La Geenna, infatti, è un avvallamento di Gerusalemme, anticamente luogo di culto idolatrico e poi discarica dove divampava continuamente il fuoco. Il termine deriva dall’ebraico ge Innom che significa “valle di Hinnom”, nota nell’Antico Testamento anche come “valle di Ben-Hinnòn”, ossia “valle del figlio/dei figli di Innom”. La valle si trovava a sud-ovest di Gerusalemme e percorreva la valle del Cedron di fronte al moderno villaggio di Silwan.

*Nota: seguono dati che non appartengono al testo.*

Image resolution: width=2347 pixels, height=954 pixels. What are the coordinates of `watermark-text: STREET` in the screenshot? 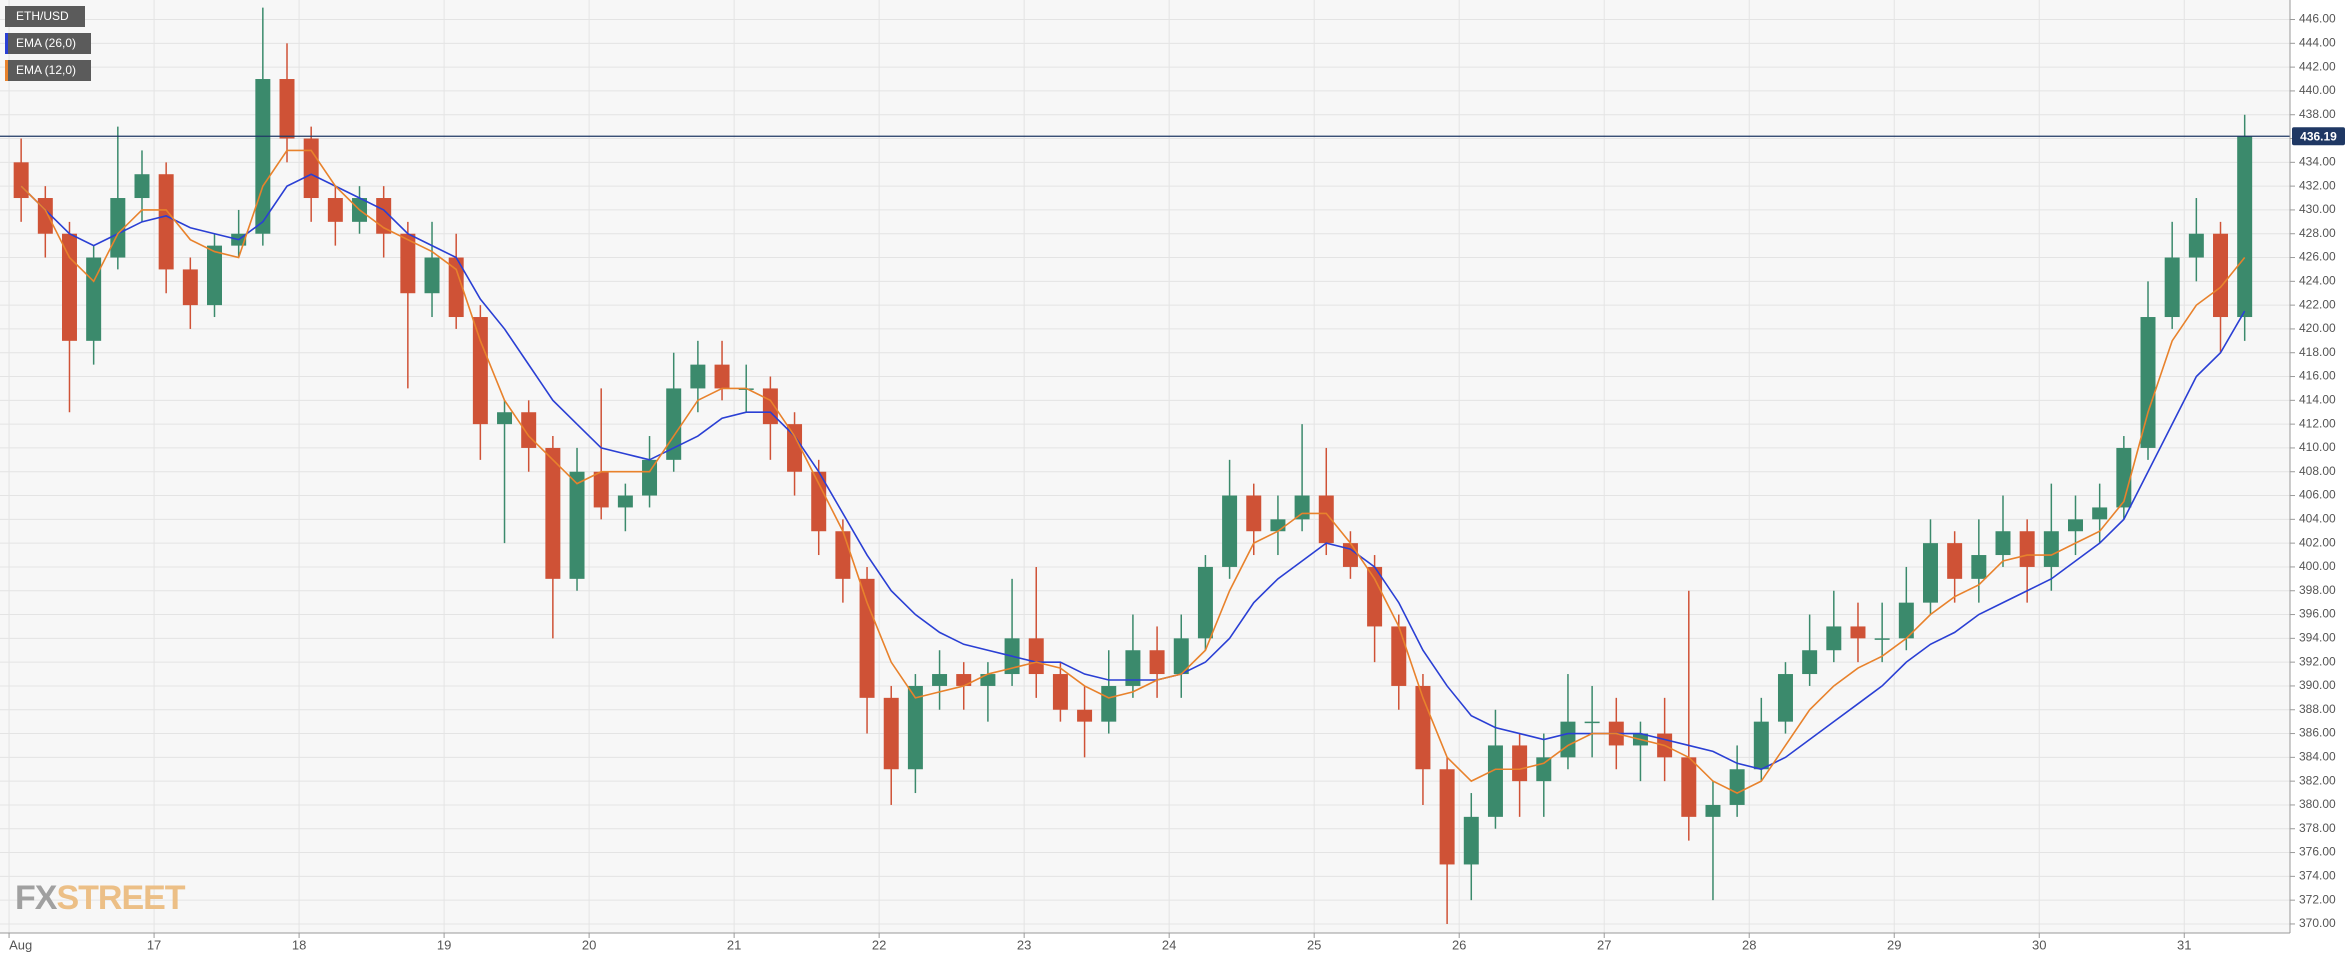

A un certo punto, la valle divenne nota come l’altura in cui alcuni re di Giuda intrapresero pratiche religiose proibite, tra cui sacrifici umani per mezzo del fuoco, associate ai riti di Moloch e Tofet. Per questo motivo, il profeta Geremia parlò del giudizio che pendeva su di essa e della sua distruzione (Geremia 7, 30-34):
I figli di Giuda hanno fatto ciò che è male ai miei occhi, dice il SIGNORE; hanno collocato le loro abominazioni nella casa sulla quale è invocato il mio nome, per contaminarla. Hanno costruito gli alti luoghi di Tofet nella valle del figlio di Innom, per bruciarvi nel fuoco i loro figli e le loro figlie; cosa che io non avevo comandata e che non mi era venuta in mente. Perciò, ecco, i giorni vengono, dice il SIGNORE, che non si dirà più Tofet né la valle del figlio di Innom, ma la valle del massacro, e, per mancanza di spazio, si seppelliranno i morti a Tofet. I cadaveri di questo popolo serviranno di pasto agli uccelli del cielo e alle bestie della terra; e non ci sarà nessuno che li scacci. Farò cessare nelle città di Giuda e per le strade di Gerusalemme il grido di gioia e il grido di esultanza, il canto dello sposo e il canto della sposa, perché il paese sarà una desolazione.
Fu Giosia a mettere fine a queste pratiche distruggendo e gettando la maledizione sulla valle di Innom, che divenne una discarica pubblica (2Re 23, 10).
Nell’Antico Testamento, dunque, quando si parla della Geenna, si parla di un luogo reale e concreto, geograficamente individuabile.
Nel Nuovo Testamento, invece, in Matteo, Marco e Luca, ad esempio, il termine “Geenna” perde il suo carattere di toponimo per acquisire la dimensione metaforica di simbolo dell’inferno, dove i dannati bruciano perennemente fra le fiamme, e quindi di perdizione eterna.
La minaccia della Geenna è vissuta come qualcosa di terribile, una punizione senza tempo che strazierà le anime in modi nemmeno immaginabili.
Accade talvolta che luoghi o cose reali assumano, con il tempo, una fisionomia simbolica e vaga che si distanzia progressivamente dalla realtà finendo con il separarsene e trascenderla. In questo passaggio, essi assumono un’identità metafisica, religiosa, divina che fa dimenticare, talvolta, la loro origine terrestre, a favore di una nuova veste che tendiamo a credere generata dalla stessa divinità. In questo modo, la metafora diviene operazione divina che crea ex novo ciò che già l’uomo aveva creato, trasfigurandolo del tutto.
È così che il fulmine diviene un segno dell’ira divina, la peste una punizione inviata da Dio, un’azione cattiva diviene ontologicamente “il male”.
In questo modo, astraiamo una qualità dalla sua dimensione reale, la rendiamo metafora, poi nuova realtà trascendente e le attribuiamo un’origine divina, “cosizzandola”. Attribuiamo a Dio la genesi della nuova realtà, quando siamo noi umani ad averla metaforizzata a partire da qualcosa di sensibile ed evidente.
Questa operazione è probabilmente a fondamento della stessa identità di Dio, proiezione di timori, aspettative, credenze molto umane, finalizzata a rassicurarci e proteggerci nella finitudine della nostra esistenza.